The task >> Please repeat, exactly as they stand, the line containing "Task: Open the 1Password extension icon" and the lines after it through the final line of the listing below, minus pictures.

Information shown >>

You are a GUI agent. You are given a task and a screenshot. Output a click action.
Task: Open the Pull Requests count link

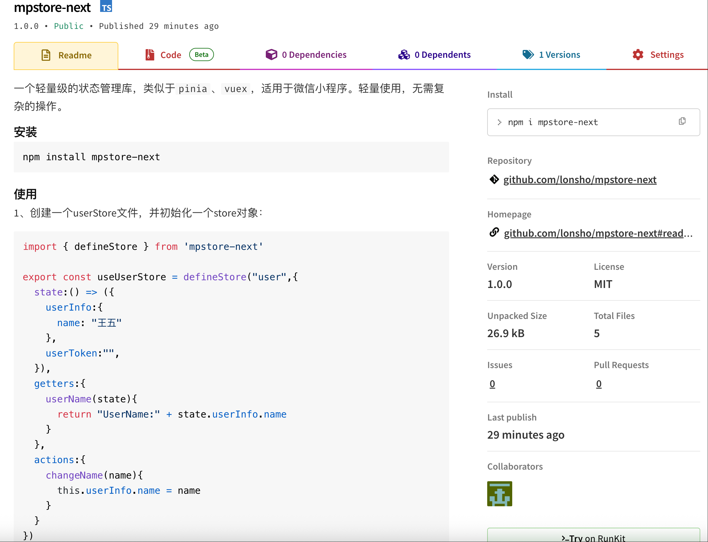coord(599,384)
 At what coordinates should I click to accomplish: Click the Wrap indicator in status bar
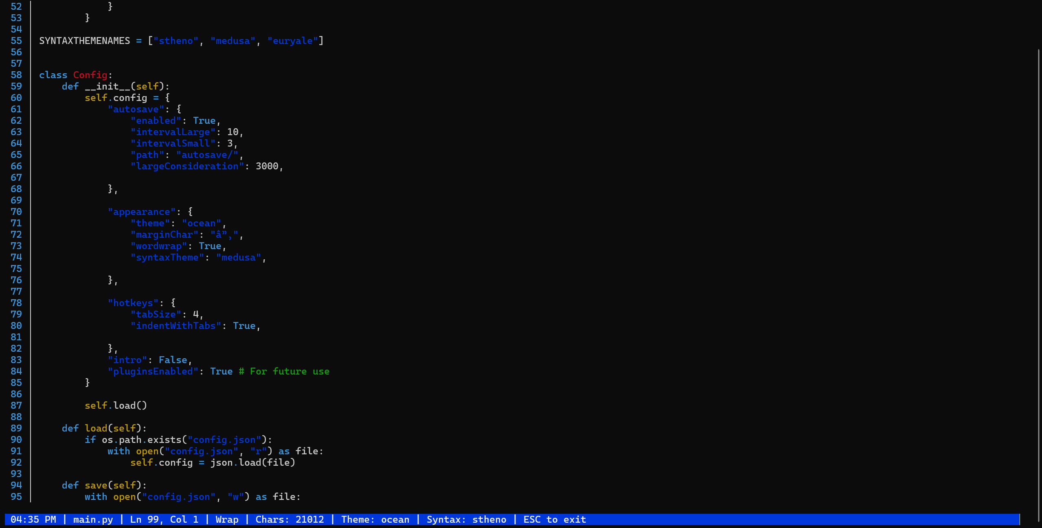click(x=227, y=519)
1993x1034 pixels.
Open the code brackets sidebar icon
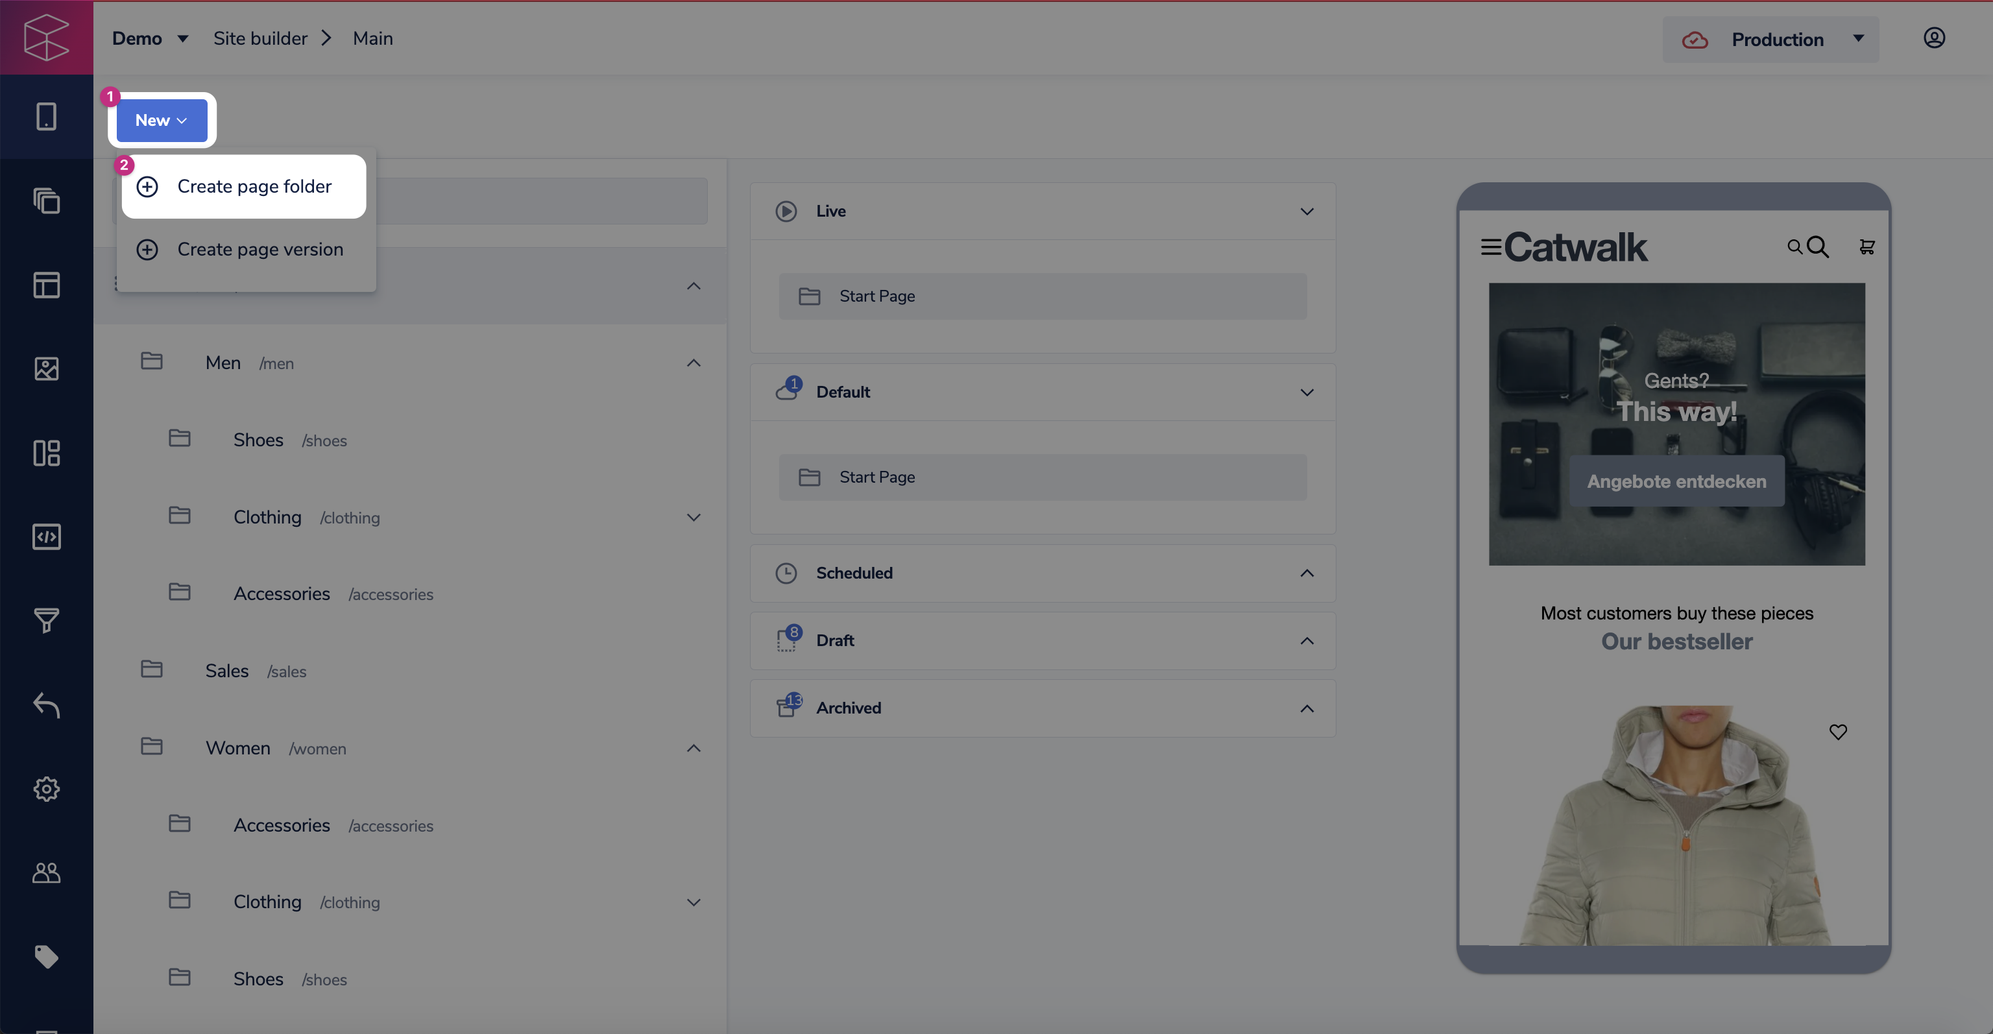point(46,537)
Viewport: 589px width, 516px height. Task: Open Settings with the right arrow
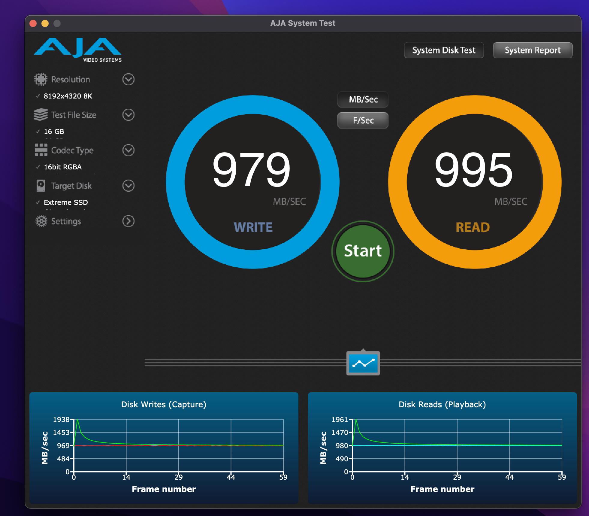pos(128,221)
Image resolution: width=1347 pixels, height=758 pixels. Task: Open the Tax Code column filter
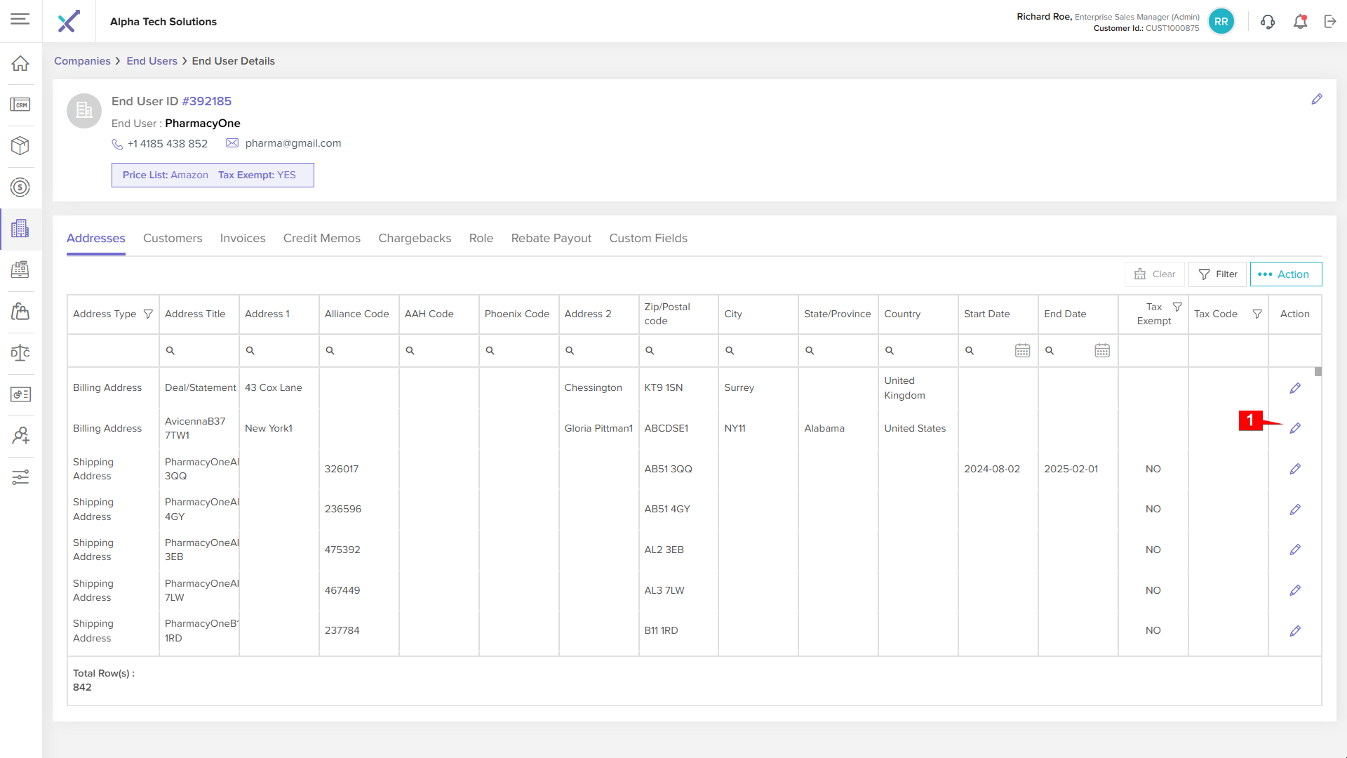(x=1257, y=314)
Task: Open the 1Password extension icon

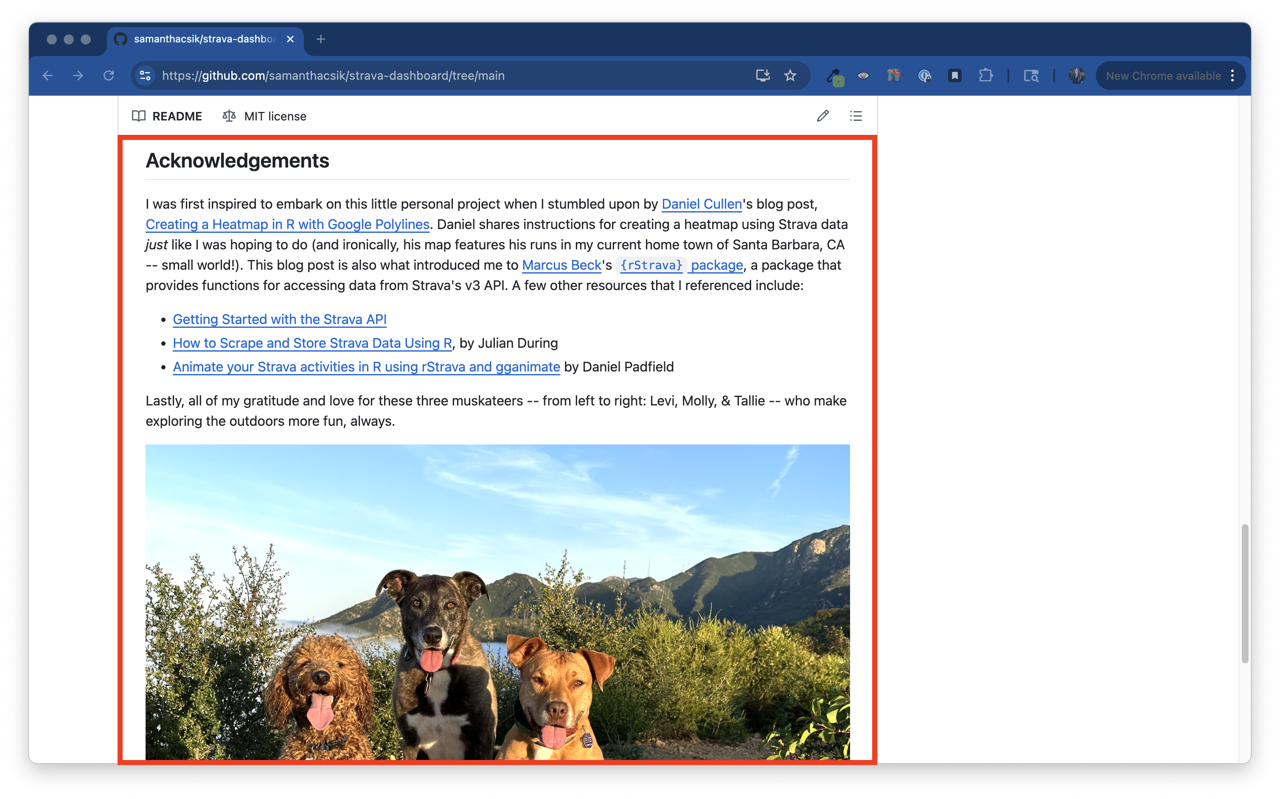Action: pyautogui.click(x=924, y=76)
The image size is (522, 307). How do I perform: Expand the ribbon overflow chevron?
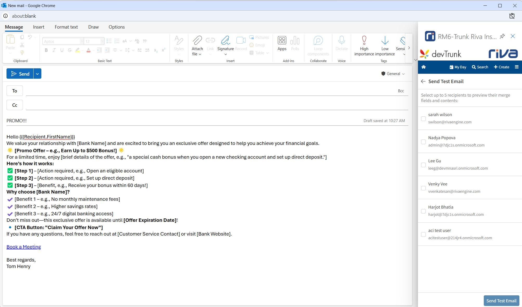tap(409, 48)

Result for this task >>
Task: Open the 1Password extension icon

Action: pyautogui.click(x=924, y=76)
The image size is (522, 307). How do I perform: Expand the ribbon overflow chevron?
tap(409, 48)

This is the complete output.